Centraal Vietnam is erg smal. De meeste provincies hebben een aan de kust
gelegen laagland en landinwaarts liggen de bergen, de hooglanden. In de
laaglanden wonen de meeste mensen. Er wordt rijst verbouwd. De hooglanden zijn
minder goed toegankelijk. Hier wonen veel etnische minderheden. Hoewel de
afstand tussen de grens met Laos en de zee soms maar 100km bedraagt, is het
toch een tijdrovende bezigheid om die te overbruggen. Transport in Vietnam kost
tijd, erg veel tijd.
Ik rijd eerst langs de kust, en duik dan het binnenland in. De dorpjes
rijgen zich aan elkaar via wegen waar zoals in Vlaanderen aan lintbebouwing
wordt gedaan. Hier zijn het allemaal handelszaken. Kleine restaurantjes,
winkeltjes, kraampjes, … allemaal met grote uithangborden.

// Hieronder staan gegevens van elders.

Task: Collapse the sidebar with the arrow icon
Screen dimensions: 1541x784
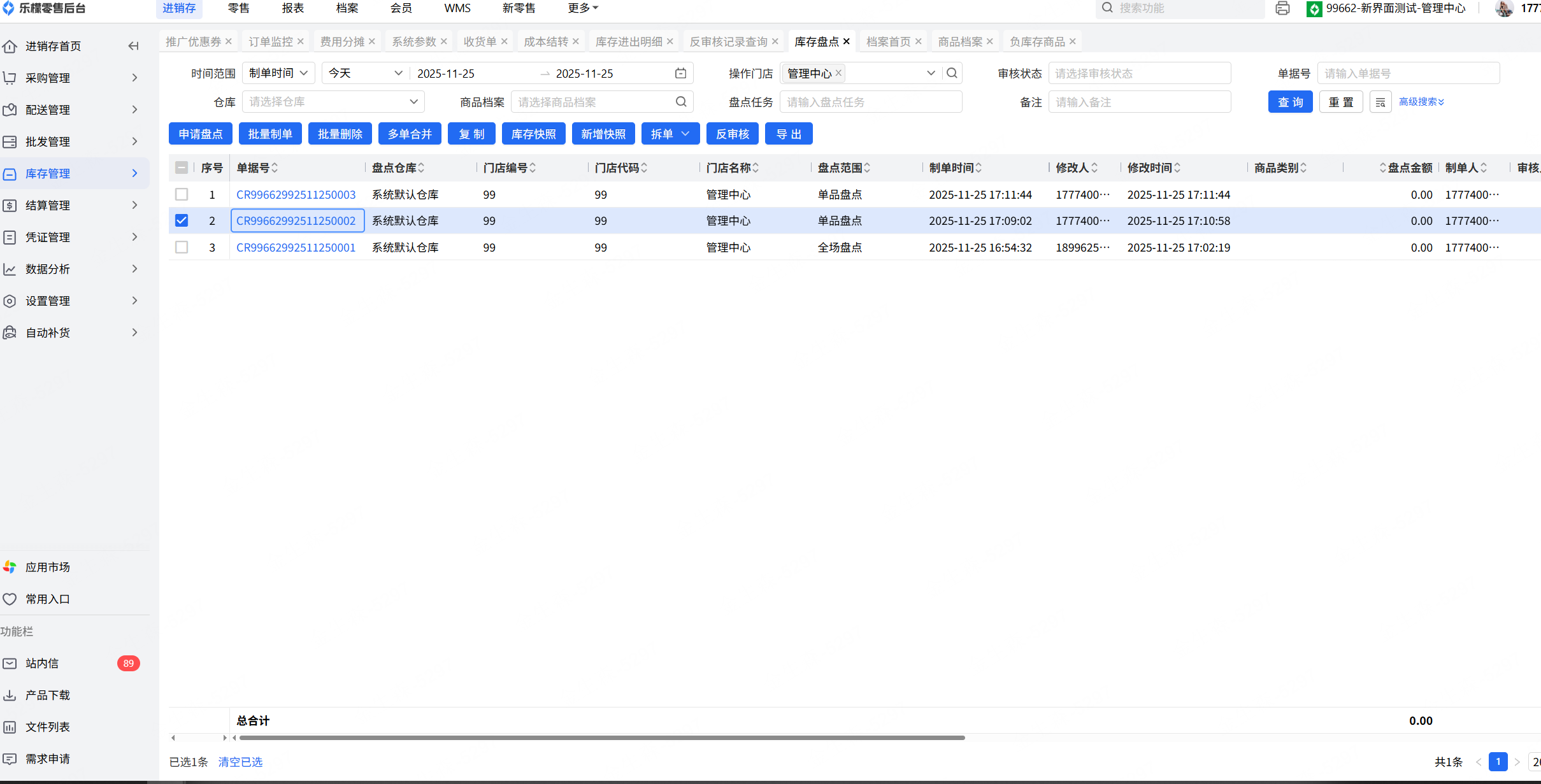Action: (x=133, y=46)
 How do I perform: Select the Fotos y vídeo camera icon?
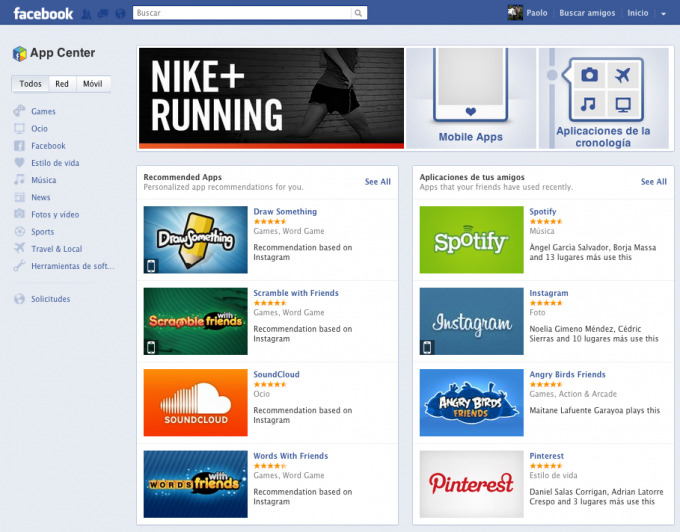(x=19, y=215)
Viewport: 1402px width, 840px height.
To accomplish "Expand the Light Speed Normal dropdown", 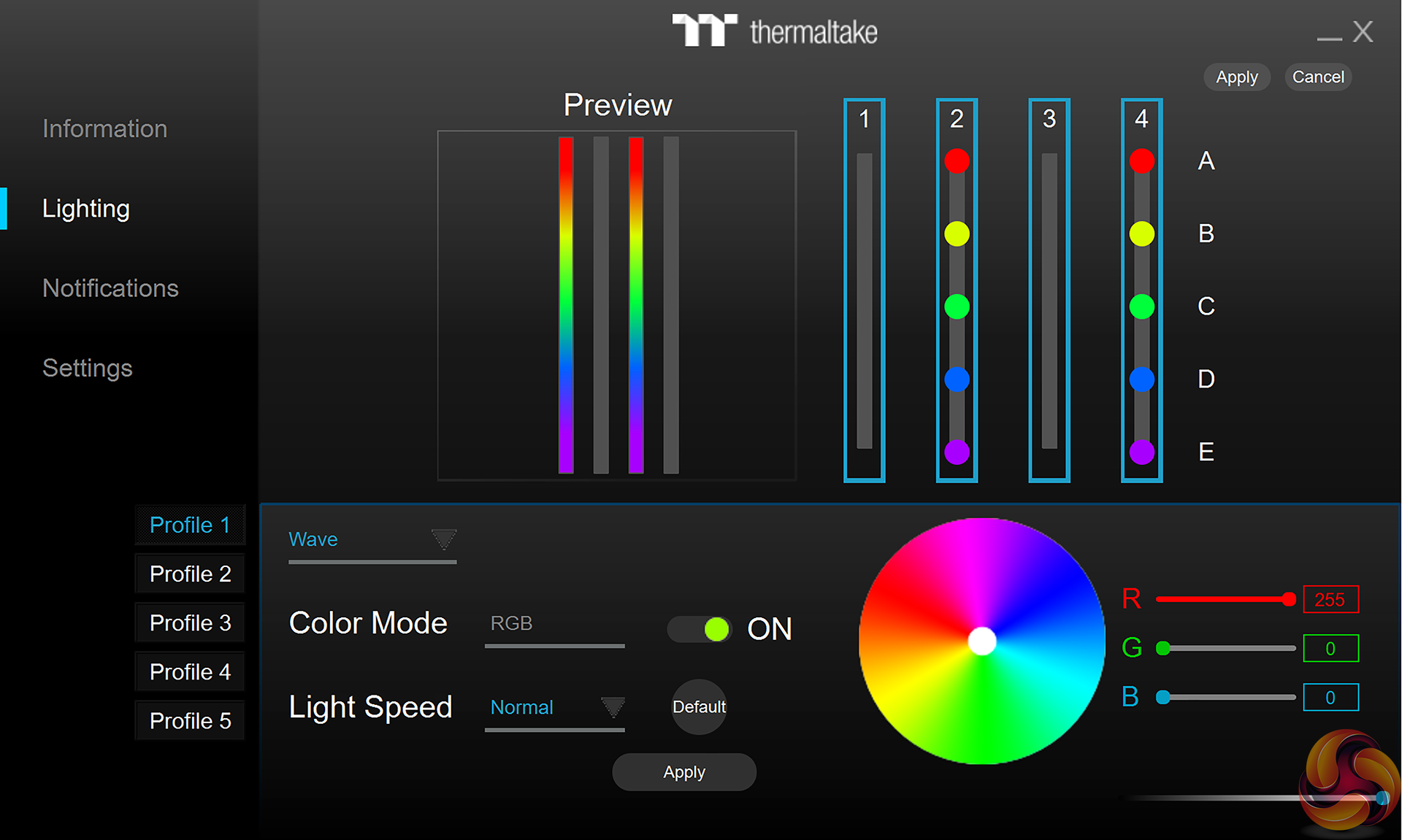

Van visuele
overstimulatie gesproken.
Geleidelijk aan wordt het rustiger. Bergen doemen in de verte op. Een dorp waar er een festival doorgaat. Overal hangen blauwe en witte vlagjes en er is geen restaurant open. De weg begint wat te klimmen en wordt ook slechter. Ik rijd een vallei in die een groene oase blijkt te zijn. Eerst nog rijstvelden en daarna lotusbloemen. Lotusbloemen zijn het nationale symbool van Vietnam. Het is een prachtige roze bloem. De zaden zijn groter dan kikkererwten en worden in rijstgerechten en desserts verwerkt. Ook de zaaddoos wordt gegeten. Opeens sta ik op een dijk, aan beide kanten van me glinstert het water. En daarin voor zover het oog reikt, die roze parels, tegen een achtergrond van majestueuze bergen.